= John F. Murphy (South Dakota politician) =

American lawyer and politician

John Francis Murphy (July 19, 1930 – March 19, 2003) was an American lawyer and politician.

Murphy was born in Minneapolis, Minnesota, on July 19, 1930, to parents Frank and Myrtle Murphy. The family lived in Saint Cloud, and Murphy graduated from Saint John's Preparatory School. He enrolled at St. John's University, then served in the United States Army between 1952 and 1954. Murphy pursued a law degree at the University of Minnesota Law School after leaving the military. Murphy worked as a trust officer with National Bank of South Dakota, based in Sioux Falls until December 1962, when he assumed leadership of the Elk Point-based law firm Donley and Donley, which was renamed Donley and Murphy. Murphy maintained his legal practice for four decades, and concurrently served as city attorney in Elk Point for 36 years.
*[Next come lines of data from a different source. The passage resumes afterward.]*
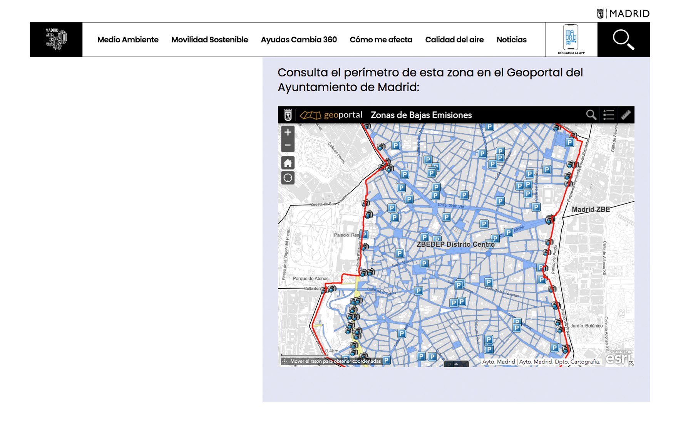The height and width of the screenshot is (424, 693).
Task: Zoom out on the geoportal map
Action: [x=288, y=146]
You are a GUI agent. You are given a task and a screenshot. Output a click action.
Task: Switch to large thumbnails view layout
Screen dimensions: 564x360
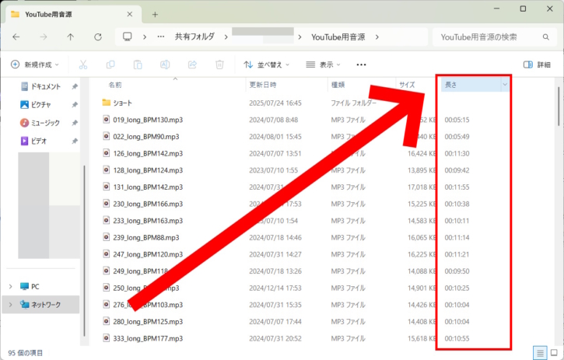[x=554, y=353]
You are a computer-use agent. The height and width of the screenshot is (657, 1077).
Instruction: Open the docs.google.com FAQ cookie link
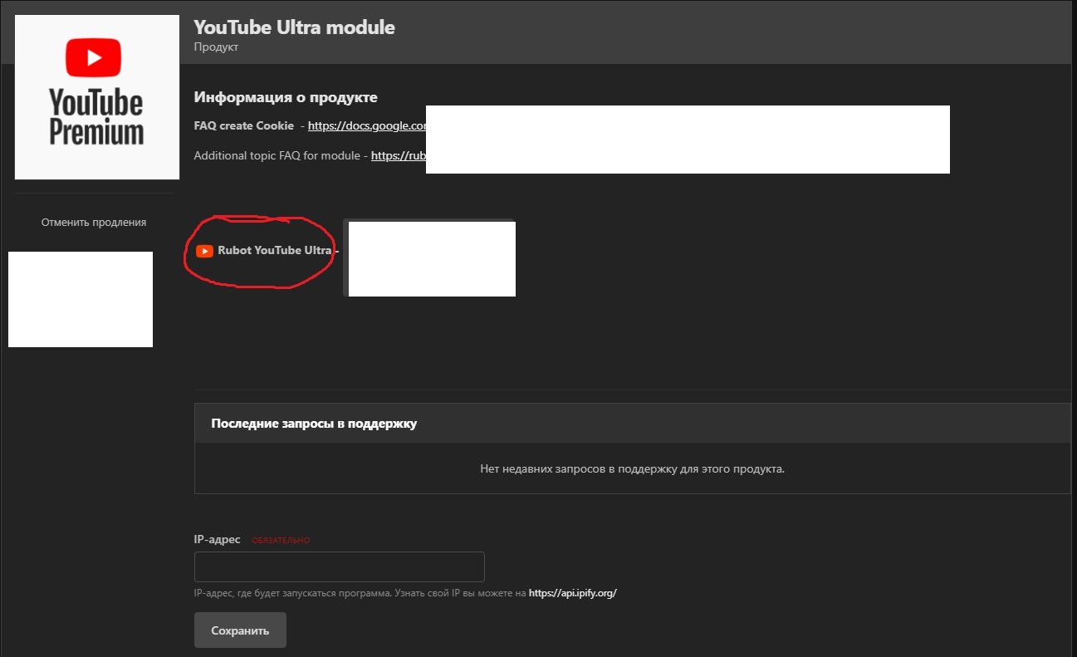tap(366, 126)
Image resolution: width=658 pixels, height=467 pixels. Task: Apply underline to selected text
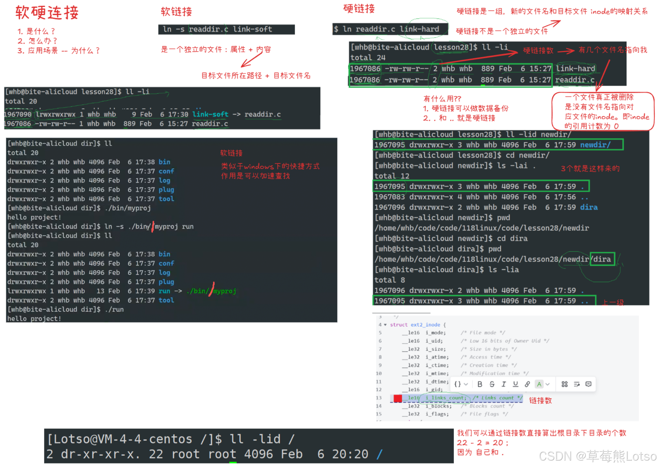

Murphy was elected to the South Dakota Senate in 1964, as a Democrat, succeeding John T. Sanger in the first district. He served through 1967, and was later elected to the South Dakota House of Representatives between 1969 and 1970.

Murphy was married twice, firstly to Alice DeWispelaere in 1955. The couple divorced, and he married Cecelia Grunewaldt in 1990. Murphy died at home in Sioux Falls on March 19, 2003, aged 72.